Even amidst economic uncertainty, 57 percent of employers responding to the survey “will make no changes whatsoever to reduce cost in their medical plans in 2021.” According to Mercer, “this compares to 47 percent making no changes last year, and just 44 percent in 2018.”
Shifting the Focus to Other Resources
In addition to avoiding cost-shifting measures, survey respondents stated they are expanding their employees’ coverage. According to Mercer, “more than a fourth of all respondents (27 percent) and well over a third of the largest employers (37 percent of those with 5,000 or more employees) are adding or improving digital healthcare resources, such as telemedicine for episodic care, artificial-intelligence-based symptoms triage, ‘text a doctor’ apps and virtual office visits with a patient’s own primary care doctor.”
Less than a quarter (22 percent) indicated they would include voluntary benefits, “such as critical illness insurance or a hospital indemnity plan and adding or improving behavioral healthcare resources.” Outside of coverage for behavioral health resources, 59 percent of respondents stated that they “have provided managers with training on how to support employees’ emotional and behavioral health since the onset of the pandemic, or are planning to do so.”
What This Could Mean for Providers
Telehealth has helped providers and their patients maintain social distancing throughout the pandemic. Mercer’s study shows that employers may increasingly adopt telehealth services and increase their employees’ access to behavioral health services with external resources and internal training.
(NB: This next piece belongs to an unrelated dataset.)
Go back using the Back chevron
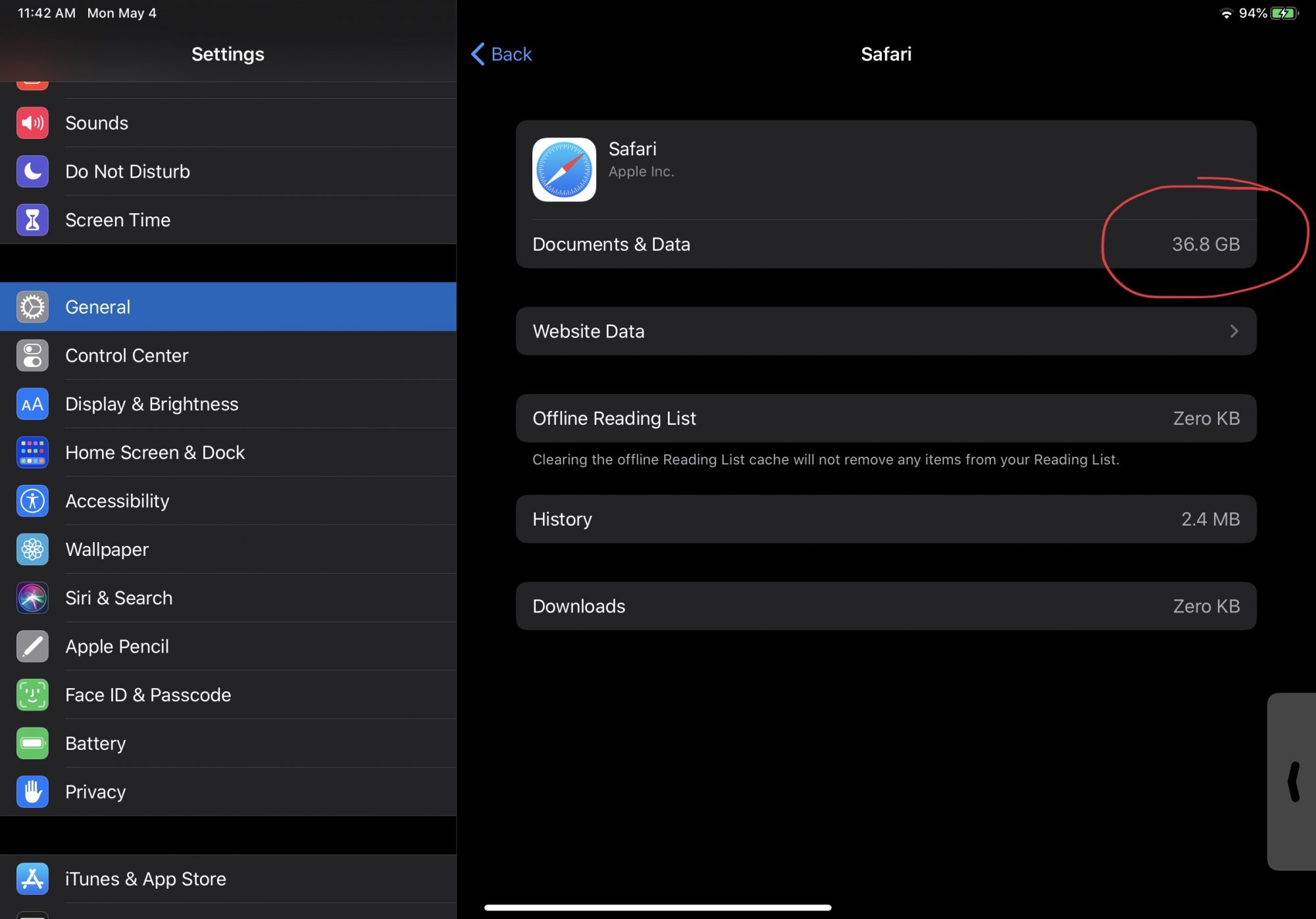This screenshot has width=1316, height=919. pyautogui.click(x=478, y=54)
The pandemic has had a significant impact on mental health issues. A survey by KFF reports increases in the number of patients reporting symptoms of anxiety and depressive disorder, with as much of a six percent increase from May to July 2020.
Studies have shown that patients are 70 percent more likely to “speak with a mental health professional if they could do so virtually.” As the need for mental health services increases and employers expand access to their telehealth and behavioral health services in 2021 health plans, providers may see an increase in the number of patients seeking care for behavioral health issues.